Swiss journalist and entrepreneur born 1945

Roger Schawinski (born 11 June 1945) is a Swiss businessman, media pioneer and journalist who is primarily known for creating the Swiss consumer watchdog program Kassensturz (English: "cash check"), founding several private TV and radio stations (namely TeleZüri and Tele24) as well as developing German-speaking Sat 1 TV station.

== Early life and education ==
Schawinski was born 11 June 1945 in Zurich, Switzerland, to Swiss-born Pole Abraham "Abri" Schawinski (né Szczawiński; 1916–1998), a tailor and peddler, and Marcelle Schawinski (née Tyber), who worked part-time as a salesperson. He has a younger sister, Jacqueline Schawinski (born 1947).
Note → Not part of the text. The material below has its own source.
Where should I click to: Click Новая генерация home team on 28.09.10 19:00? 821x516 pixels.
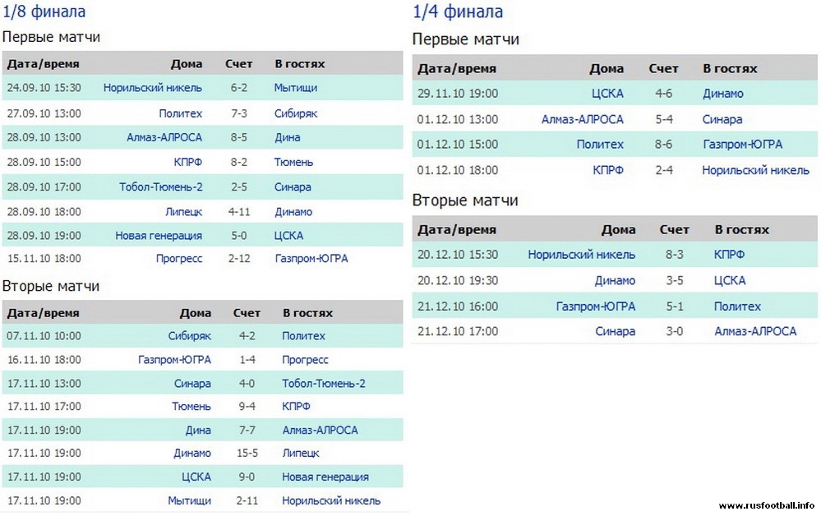point(158,236)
His paternal family was Ashkenazi Jewish and originally hailed from Kutno in Poland, arriving in Switzerland around 1914 fleeing poverty and antisemitism. His father was born the youngest of four children in Chur in Grisons. After the death of his grandfather they relocated to Zurich Wiedikon. His mother was a Swiss citizen of Russian-Jewish origin, who lost her citizenship upon marriage to a foreigner.

In 1946, the Schawinski family naturalized as Swiss citizens, and changed their name officially from Szczawiński to the germanized Schawinski. He initially completed commercial school and then completed the Swiss Matura. He then completed studies in economics at the University of St. Gallen and a Master of Business Administration at Central Michigan University.

==Career==
He founded Switzerland's first commercial radio station, Radio 24 , and launched a nationwide television channel called Tele 24. In 2003, he gained international status when he joined the German television network Sat. 1 and became the managing director for three consecutive years. He earned a PhD in economics from University of St. Gallen. Schawinski pre-launched Radio 1 on 14 January 2008 and went on air with it on 17 March 2008. Radio 1 was the first radio station especially devoted to music and the taste for adults in their 30s–60s.

== Personal life ==
In 1970, he married Priscilla Colon, who originally was from Puerto Rico and whom he met during his exchange studies at Central Michigan University were they pursued MBA studies. In 1981, he married Ina Guiton, with whom he had two children, including astrophysicist Kevin Schawinski. With his current wife, Gabriella Sontheim, whom he married in 1996 he has one daughter.